A little research revealed that after WW II there were approximately 11 million displaced persons, mostly eastern europeans and refugees and those lucky enough to msurvive German concentration camps. The new UN was charged with dealing with the enormous number of DPs. Some were moved back to their country of origin, but often the political boundaries had changed or they feared political retribution. They were first categorized and sorted. The British and Americans would no longer accept any DPs after mid-1947 and anyone left had to fend for themselves. DP camps were set up to provide shelter, food, and health care. There was also a need for reuniting families wherever possible and dealing with the psychological trauma many faced. Over one million could not be repatriated and a significant number of those were from eastern bloc countries who feared living under the Soviets. In the Yalta agreement, Stalin had insisted that Soviet citizens, i.e. anyone who after the war lived under Soviet control, be returned to Soviet control. The western allies reluctantly complied except for Latvians, Lithuanians and Estonians arguing that those had never been Soviet countries.

Jews were in a real bind and many fled to Palestine where the British discovered a new war. European countries set up programs to admit DPs followed by Australia and Canada. The United States was reluctant to admit DPs from slavic countries, especially intellectuals and Jews.
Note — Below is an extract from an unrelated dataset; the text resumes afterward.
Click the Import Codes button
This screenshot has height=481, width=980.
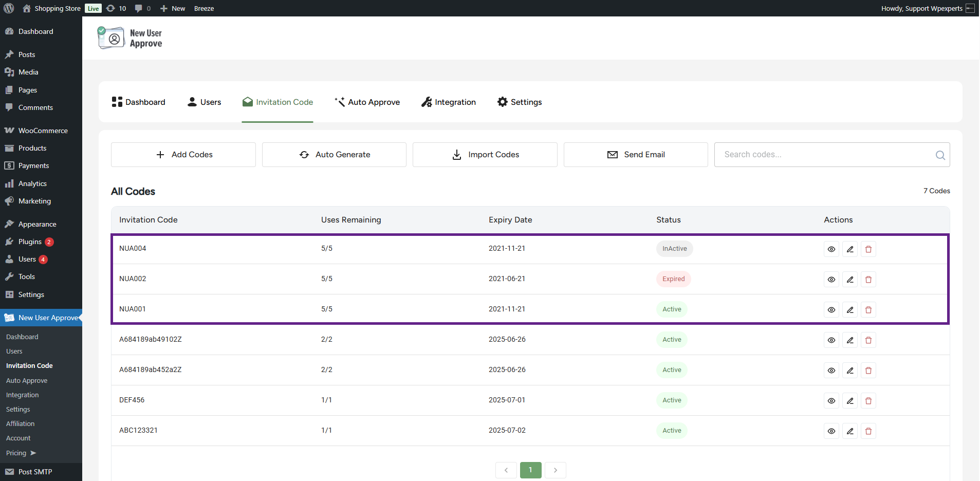485,155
Eventually, we did, but only following public outcry and the process was notoriously bureaucratic. The Displaced persons Act permitted 200,000 DPs to enter the country over a period of two years. That was extended for another two years. Eventually 900,000 entered but each had to have a relative or a sponsor to get a visa and they had to come from an internment camp like the one described in this book.

I know that memoirs can be tricky, but I was disappointed by the lack of detail in the boy's experiences. I lived in a foreign country between the ages of 8 and 10, about his age and I would have been able to supply a great deal more detail. He also seemed obsessed with school and algebra which, given the circumstances, seemed trivial to me. I was a bit put off by the present tense, but after a while, it ceased to be annoying. There were a couple of unsolved mysteries that remained unexplained: the contents of the ubiquitous briefcase his father never let out of his sight, and the picture of an Australian entry permit for the family. I don't remember reading anything about the possibility of emmigrating to Australia as an alternative to the United States, so that is a puzzle.
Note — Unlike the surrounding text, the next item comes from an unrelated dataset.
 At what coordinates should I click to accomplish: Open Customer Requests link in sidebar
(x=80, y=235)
Ultimately, they were very lucky, being wealthy -- his father was a banker in Estonia -- they were able to survive on the Russian gold coins, his mother smuggled with her everywhere and helped buy food, and having grand-parents who lived on a farm away from most of the fighting that dominated the urban areas. It certainly didn't hurt that they were very Aryan looking and not Jewish.

It's an interesting story told from a child's perspective.